>> START

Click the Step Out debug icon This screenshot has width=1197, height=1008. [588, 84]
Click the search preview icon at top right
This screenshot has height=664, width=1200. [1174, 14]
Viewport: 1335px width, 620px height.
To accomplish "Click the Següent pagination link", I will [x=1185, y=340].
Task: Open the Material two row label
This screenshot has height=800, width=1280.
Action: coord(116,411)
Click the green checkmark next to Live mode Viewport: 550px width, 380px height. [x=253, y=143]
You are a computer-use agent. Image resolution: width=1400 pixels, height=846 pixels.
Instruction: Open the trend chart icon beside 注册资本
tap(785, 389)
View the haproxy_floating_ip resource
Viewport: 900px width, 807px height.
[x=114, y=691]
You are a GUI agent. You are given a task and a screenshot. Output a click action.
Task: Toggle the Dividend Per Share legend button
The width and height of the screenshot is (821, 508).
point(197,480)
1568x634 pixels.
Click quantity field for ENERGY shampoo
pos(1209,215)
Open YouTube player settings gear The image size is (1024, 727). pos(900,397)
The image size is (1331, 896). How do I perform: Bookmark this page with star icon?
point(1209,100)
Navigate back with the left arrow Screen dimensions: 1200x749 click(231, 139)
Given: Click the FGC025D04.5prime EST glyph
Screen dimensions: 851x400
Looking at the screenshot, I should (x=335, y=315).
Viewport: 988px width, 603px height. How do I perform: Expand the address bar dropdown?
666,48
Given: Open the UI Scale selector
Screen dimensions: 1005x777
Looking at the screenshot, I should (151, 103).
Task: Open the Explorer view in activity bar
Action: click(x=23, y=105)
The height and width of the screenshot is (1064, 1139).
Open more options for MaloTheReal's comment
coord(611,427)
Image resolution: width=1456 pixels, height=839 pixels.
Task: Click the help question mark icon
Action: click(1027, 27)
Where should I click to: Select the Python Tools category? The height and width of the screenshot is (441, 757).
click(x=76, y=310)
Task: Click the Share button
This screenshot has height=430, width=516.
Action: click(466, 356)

>> END

● What you will do
Turn the material above into a JSON list of strings, with one string for each line and blank lines left out.

● Completed exercise
[
  "Click the Step Out debug icon This screenshot has width=1197, height=1008. [588, 84]",
  "Click the search preview icon at top right",
  "This screenshot has height=664, width=1200. [1174, 14]",
  "Viewport: 1335px width, 620px height.",
  "To accomplish \"Click the Següent pagination link\", I will [x=1185, y=340].",
  "Task: Open the Material two row label",
  "This screenshot has height=800, width=1280.",
  "Action: coord(116,411)",
  "Click the green checkmark next to Live mode Viewport: 550px width, 380px height. [x=253, y=143]",
  "You are a computer-use agent. Image resolution: width=1400 pixels, height=846 pixels.",
  "Instruction: Open the trend chart icon beside 注册资本",
  "tap(785, 389)",
  "View the haproxy_floating_ip resource",
  "Viewport: 900px width, 807px height.",
  "[x=114, y=691]",
  "You are a GUI agent. You are given a task and a screenshot. Output a click action.",
  "Task: Toggle the Dividend Per Share legend button",
  "The width and height of the screenshot is (821, 508).",
  "point(197,480)",
  "1568x634 pixels.",
  "Click quantity field for ENERGY shampoo",
  "pos(1209,215)",
  "Open YouTube player settings gear The image size is (1024, 727). pos(900,397)",
  "The image size is (1331, 896). How do I perform: Bookmark this page with star icon?",
  "point(1209,100)",
  "Navigate back with the left arrow Screen dimensions: 1200x749 click(231, 139)",
  "Given: Click the FGC025D04.5prime EST glyph",
  "Screen dimensions: 851x400",
  "Looking at the screenshot, I should (x=335, y=315).",
  "Viewport: 988px width, 603px height. How do I perform: Expand the address bar dropdown?",
  "666,48",
  "Given: Open the UI Scale selector",
  "Screen dimensions: 1005x777",
  "Looking at the screenshot, I should (151, 103).",
  "Task: Open the Explorer view in activity bar",
  "Action: click(x=23, y=105)",
  "The height and width of the screenshot is (1064, 1139).",
  "Open more options for MaloTheReal's comment",
  "coord(611,427)",
  "Image resolution: width=1456 pixels, height=839 pixels.",
  "Task: Click the help question mark icon",
  "Action: click(1027, 27)",
  "Where should I click to: Select the Python Tools category? The height and width of the screenshot is (441, 757).",
  "click(x=76, y=310)",
  "Task: Click the Share button",
  "This screenshot has height=430, width=516.",
  "Action: click(466, 356)"
]